While Human Resources is still trying to grasp the “what” and “why” of social technologies, they are missing an enormous opportunity to lead on “how” these tools are successfully employed in the enterprise. It is high time that they lead.
Why?
Ask anyone engaged in bringing social technologies into the workplace and you will hear the same thing; “it’s the people stupid.” (what I call “The Harder Stuff”) The primary resistance to the new operating principles at work in social technologies lies with the mindset, culture and leadership of today’s workplace. So if Human Resources’ expertise is people, change and transformation (after all this is where our leadership, training, communications and change management groups are housed) why aren’t they leading the charge? The market is quickly moving beyond the “what” (what are social technologies?) and the “why” (why are they important to my business strategy?) and engaging the deeper question of “how” (How do I employ them in my business? How do they threaten business-as-usual? How do I manage the transition?).
Simple test:
- Would your organization hire someone today in marketing that didn’t understand how social networks change marketing outreach and customer insight?

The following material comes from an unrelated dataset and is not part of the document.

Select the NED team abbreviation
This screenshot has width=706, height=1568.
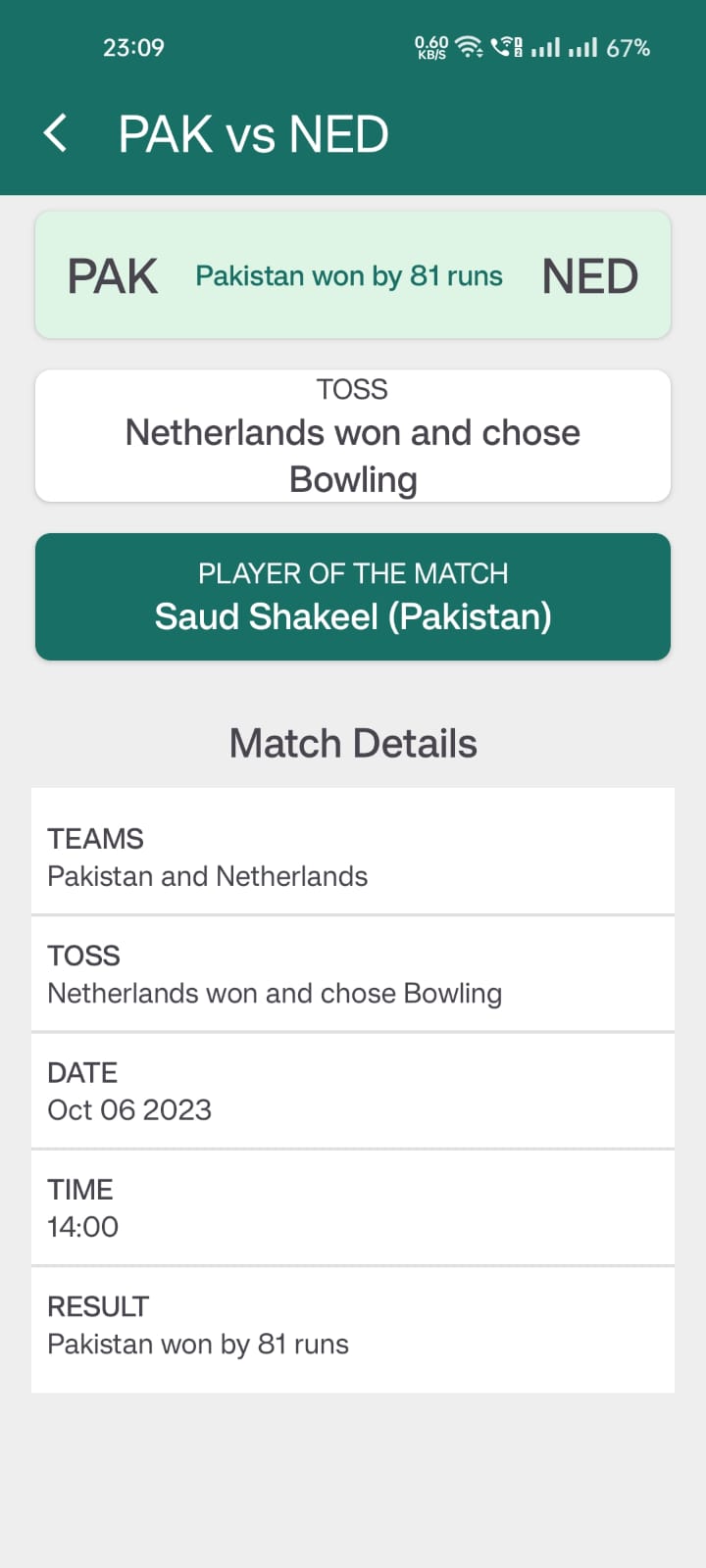click(589, 275)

- Would your organization hire someone today in R&D that didn’t understand the role of online communities and customer led innovation?
- Would your organization hire anyone in Human Resources that had no understanding of how social networks are being used for talent management and employee retention?

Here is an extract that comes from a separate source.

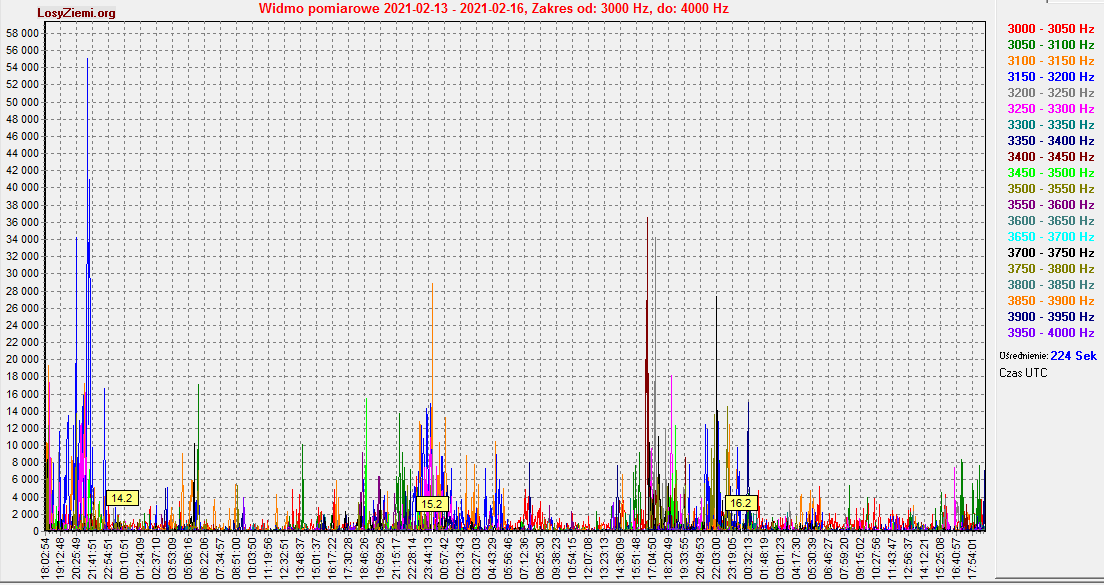Image resolution: width=1104 pixels, height=585 pixels.
Task: Click the 3400 - 3450 Hz dark red legend entry
Action: tap(1050, 157)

The answer is likely no. Yet the employees that most organizations have working for them today do not possess the skills the organization needs for tomorrow.
Human Resources is uniquely positioned to lead the inevitable move to incorporate social technologies into the enterprise in the form of:
- Skills training: organizing workshops to help employees grasp the operating instructions (what, why, how) for using social technologies.
- Policy support: helping define appropriate terms of use within their companies (one of the largest killers of any project is the lack of understanding between a business unit employing these tools and the legal department’s existing terms of use).
- Leadership development: helping leaders understand how social technologies prompt a new type of leadership
- Talent Management: how social networks can be used in recruiting and retention strategies.
Who better to address this than HR? As lower skill responsibilities such as payroll get outsourced I am hoping that HR takes a strategic leadership position in the organization. Anyone reading this that knows someone in HR – please forward this post. Anyone in HR reading this – please add to the comments or contact me. Let’s get HR into the game.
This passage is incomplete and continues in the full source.